» Requirement:
Copy every line of the items below that contains the word "with". Letter case must match.

Target pointing data:
-=-=-
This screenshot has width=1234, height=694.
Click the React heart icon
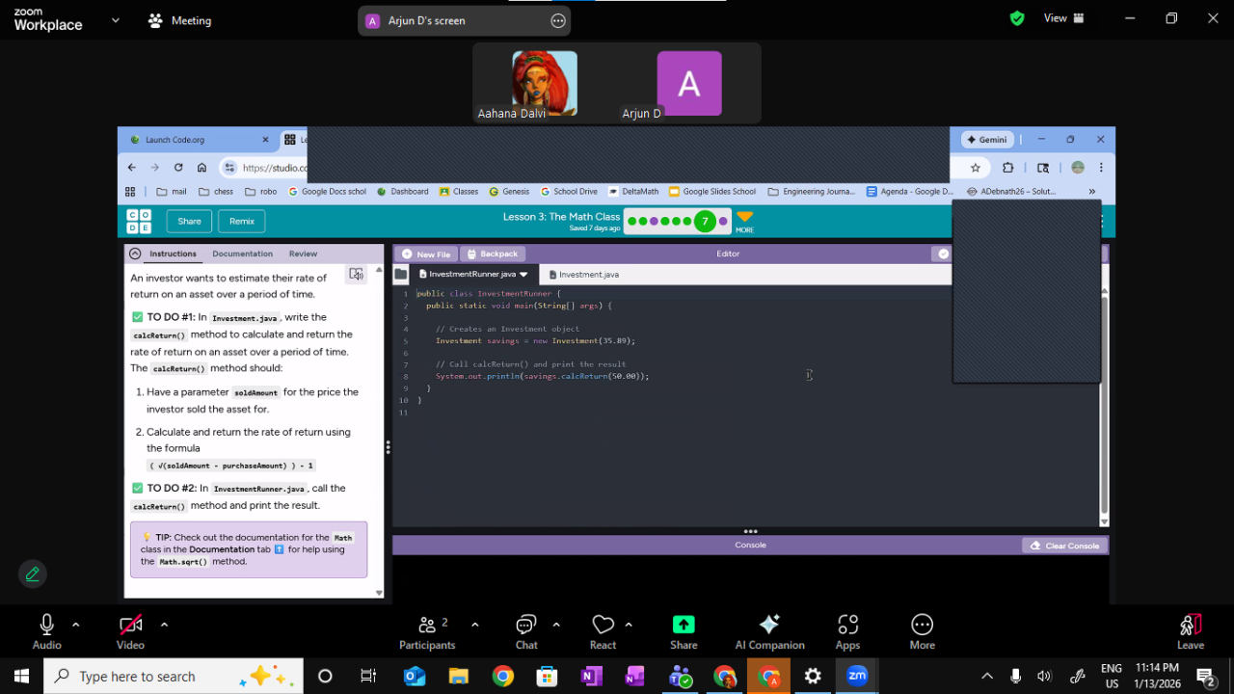coord(603,631)
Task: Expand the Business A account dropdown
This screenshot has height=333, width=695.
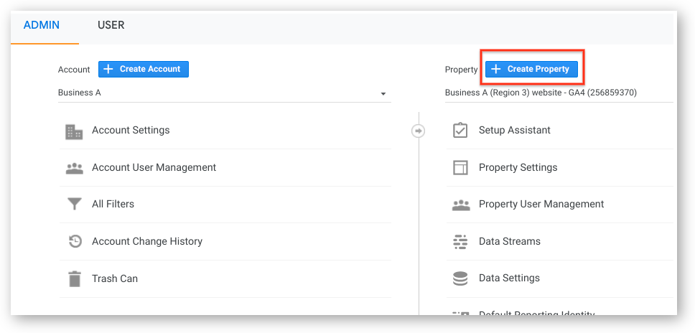Action: coord(383,93)
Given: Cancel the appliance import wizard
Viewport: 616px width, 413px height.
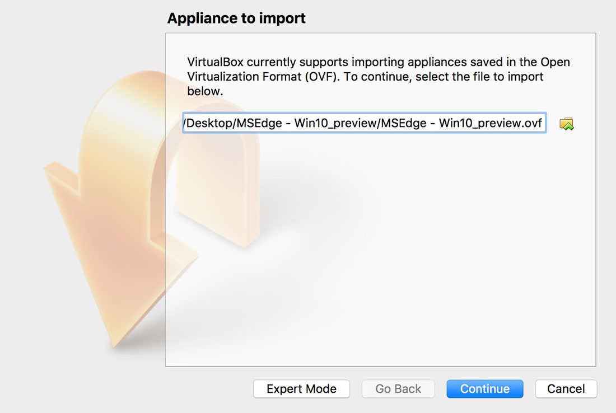Looking at the screenshot, I should click(566, 389).
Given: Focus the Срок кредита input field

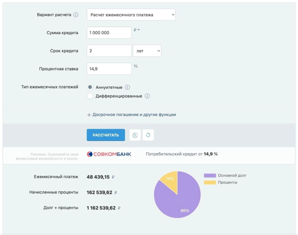Looking at the screenshot, I should [109, 51].
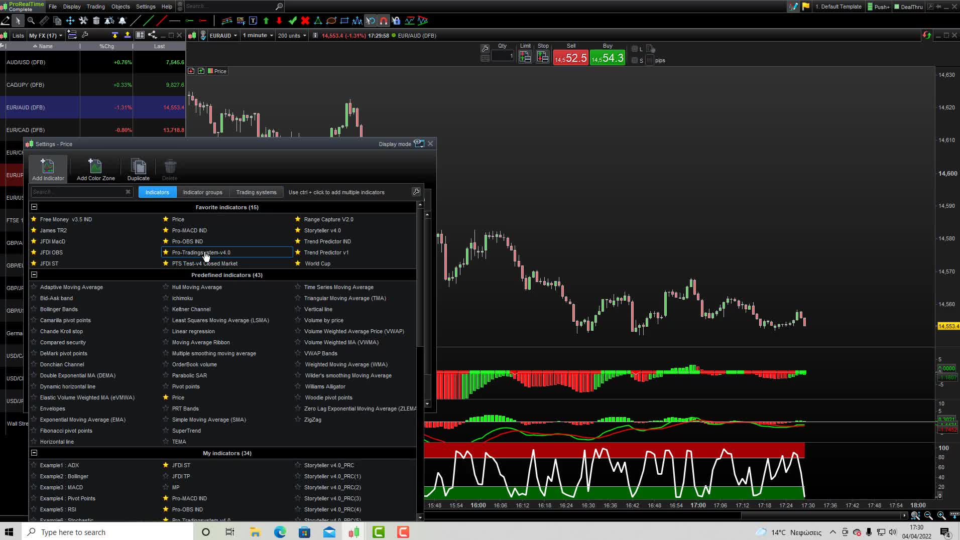The image size is (960, 540).
Task: Collapse the Predefined indicators section
Action: click(x=34, y=275)
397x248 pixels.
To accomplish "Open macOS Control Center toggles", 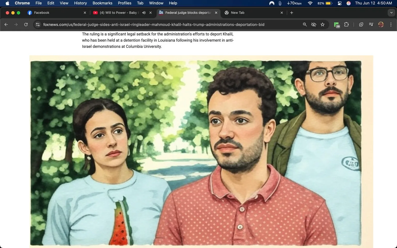I will pos(340,3).
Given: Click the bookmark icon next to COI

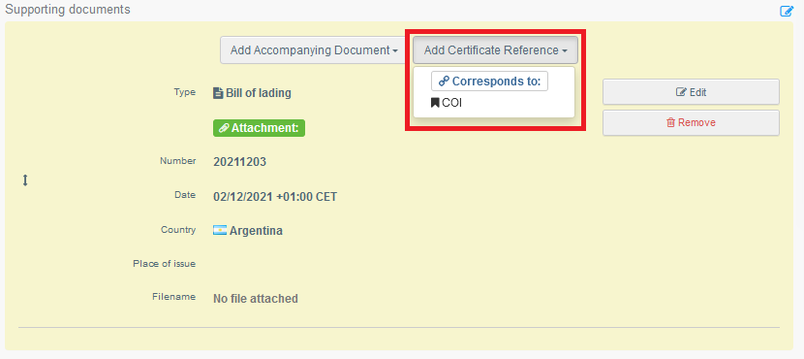Looking at the screenshot, I should 435,103.
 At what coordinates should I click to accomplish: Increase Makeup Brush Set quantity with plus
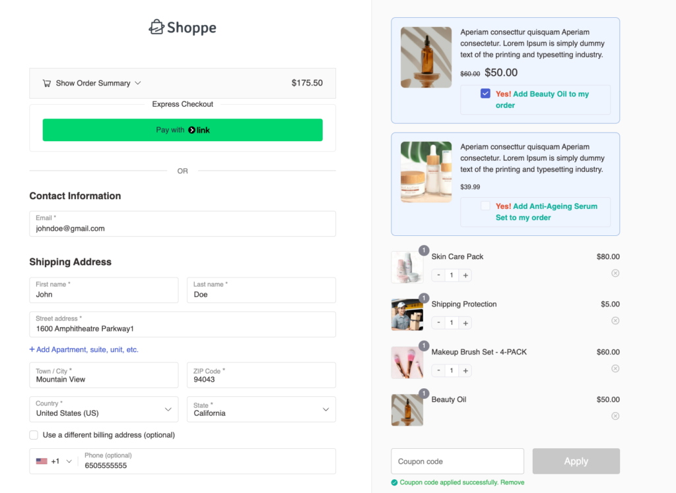tap(465, 370)
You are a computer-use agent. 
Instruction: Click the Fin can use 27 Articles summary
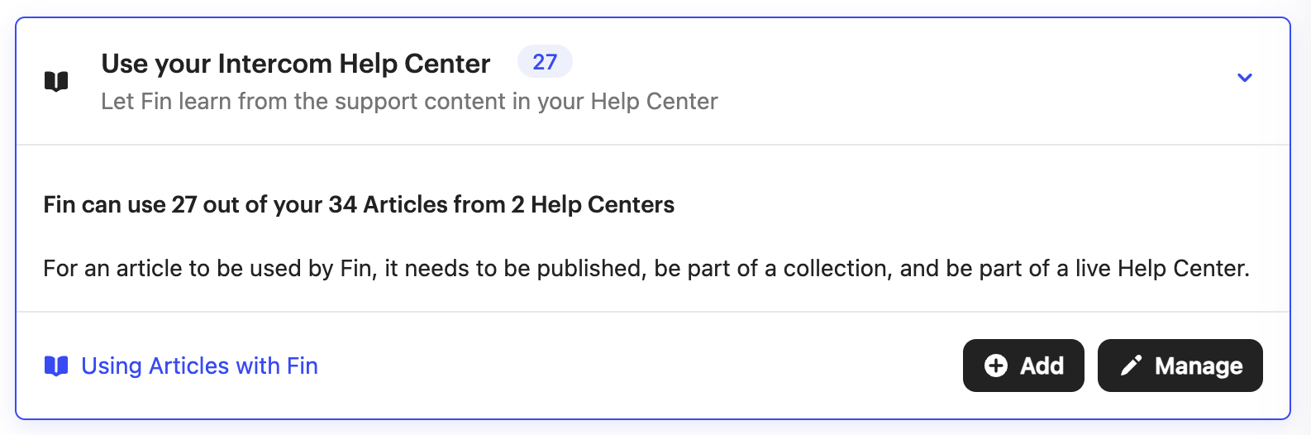359,204
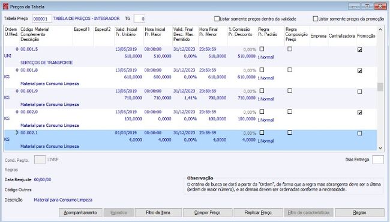The image size is (390, 222).
Task: Click the Replicar Preço button
Action: 258,212
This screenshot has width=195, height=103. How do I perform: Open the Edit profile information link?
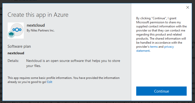[x=50, y=82]
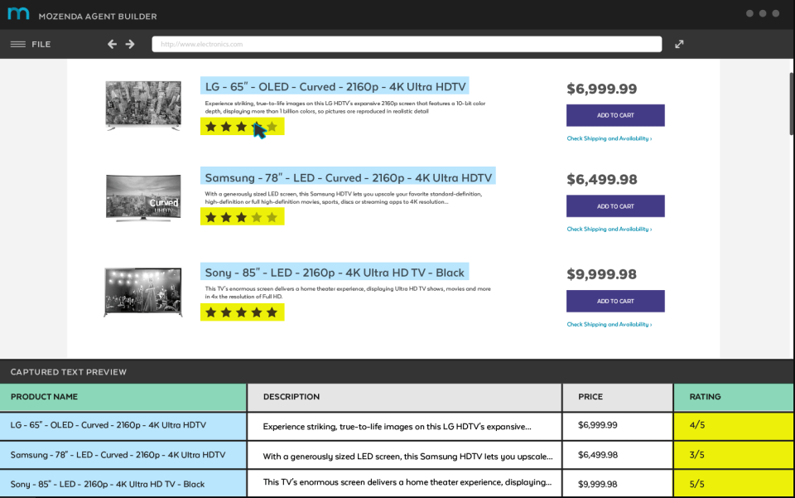Click inside the electronics.com address bar
The height and width of the screenshot is (498, 795).
406,44
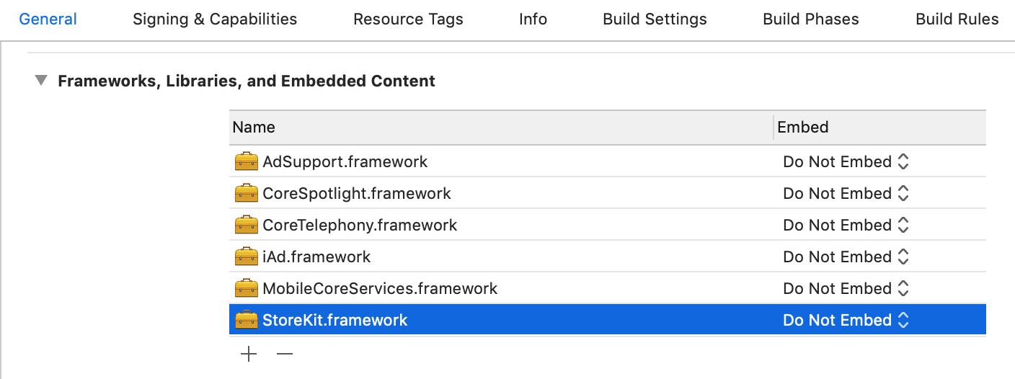Open Embed dropdown for CoreTelephony.framework

coord(846,226)
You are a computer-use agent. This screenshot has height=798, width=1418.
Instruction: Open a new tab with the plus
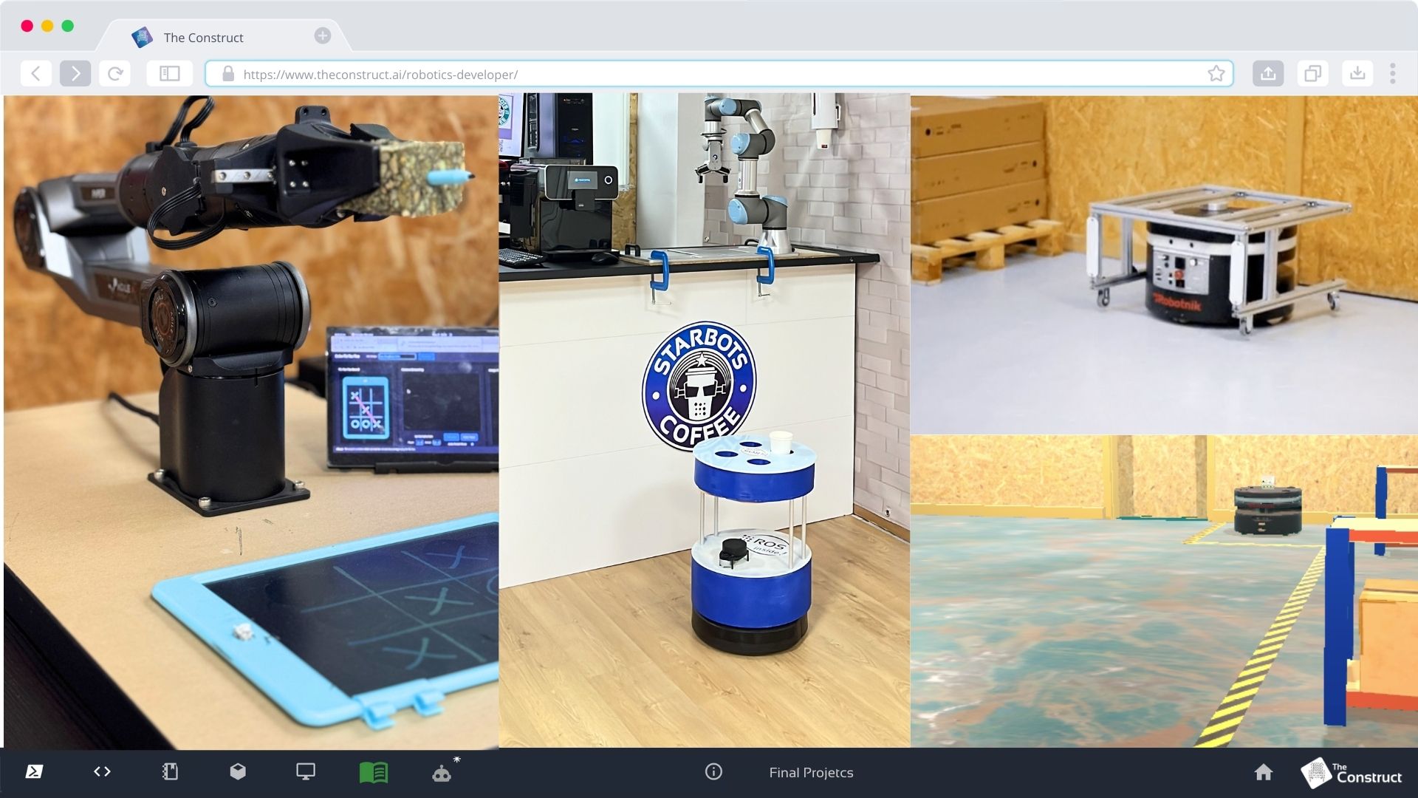(323, 35)
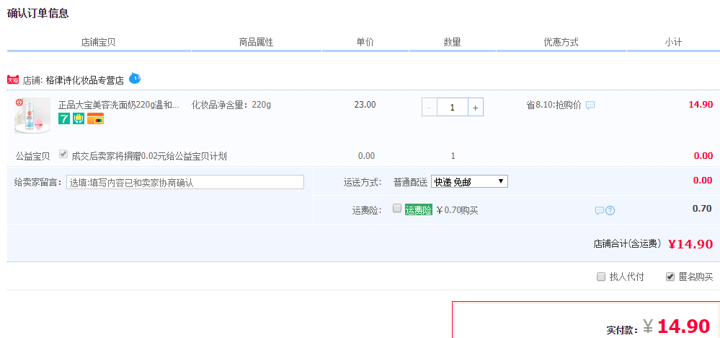The image size is (720, 338).
Task: Open the 快递 免邮 shipping method dropdown
Action: tap(469, 182)
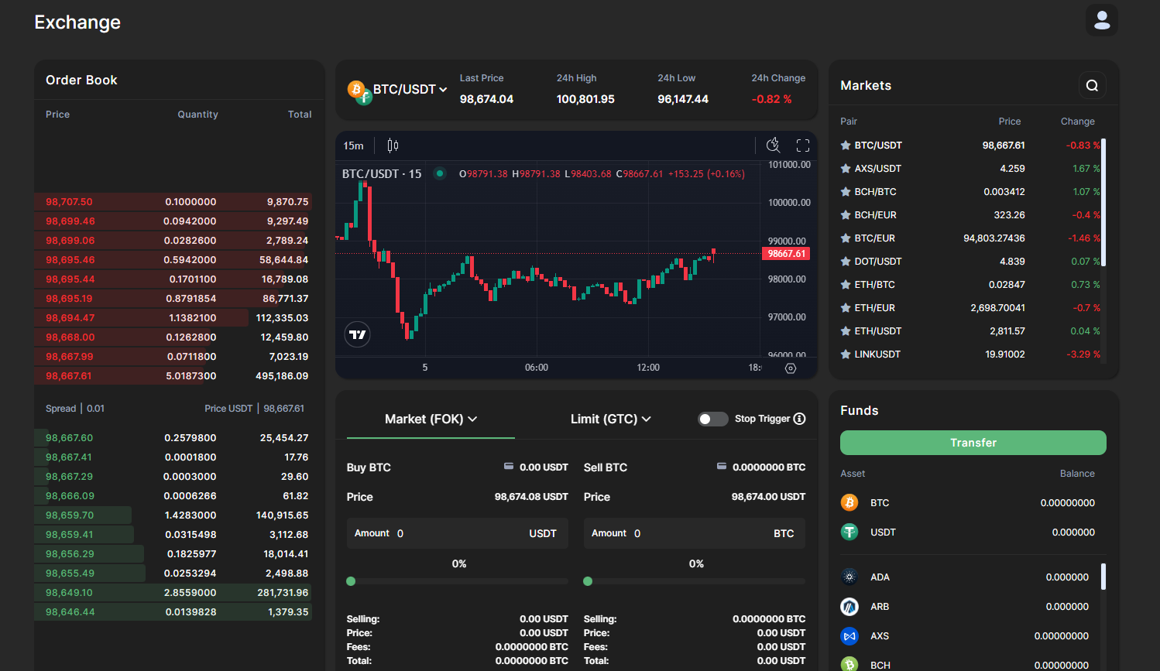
-=-=-
» Finished task:
 At what coordinates should I click to accomplish: Increase Makeup Brush Set quantity with plus
Instruction: Open a new tab with the plus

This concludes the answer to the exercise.